Theoretical and experimental studies of bonding in the main group homonuclear diatomic molecules have been pursued for many years, and they possess serious challenges for scientists. Most of the early experimental work have been carried out by Herzberg.1,2 We take a relook at the bonding motifs of Period 2 homonuclear diatomic molecules (from Li2 to Ne2) using varieties of quantum chemical tools, commonly used for intermolecular bonding/interactions now. The methods employed include Atoms in Molecules (AIM), Non-covalent Index plot (NCI), Electrostatic potential (ESP), and Potential Acting on one Electron in a Molecule (PAEM). The spectroscopic constants i.e., equilibrium bond distances (re), harmonic frequencies (ω), bond dissociation energies (De) have all been evaluated using high-level ab initio methods and critically compared with the experimental results. Multi-reference calculations (CASSCF) on B2 and C2 have been carried out as they have a large number of low lying electronic states. Bonding within these homonuclear diatomic molecules show all the diversities that are encountered in inter/intra-molecular bonding in chemistry.

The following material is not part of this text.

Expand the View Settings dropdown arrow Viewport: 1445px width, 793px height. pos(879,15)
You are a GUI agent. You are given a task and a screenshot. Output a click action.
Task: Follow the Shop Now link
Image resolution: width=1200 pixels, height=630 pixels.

Based on the AIM analysis, these 8 homonuclear diatomic molecules could be divided into three different groups, based on the correlation between binding energy and the electron density at the bond critical point. However, PAEM/ESP analysis allows us to analyse all eight of them as one group having a good correlation between binding energy and the PAEM/ESP at the critical point between the two atoms. Our results highlight the arbitrariness in relying on some computational tools to characterize a bond as covalent (shared) or ionic/electrostatic (closed). In contrast, they also show the usefulness of the various methods in exploring similarities and differences in bonding. We propose that from Li2 to Ne2, all homonuclear diatomic molecules are bound by ‘chemical bonds’.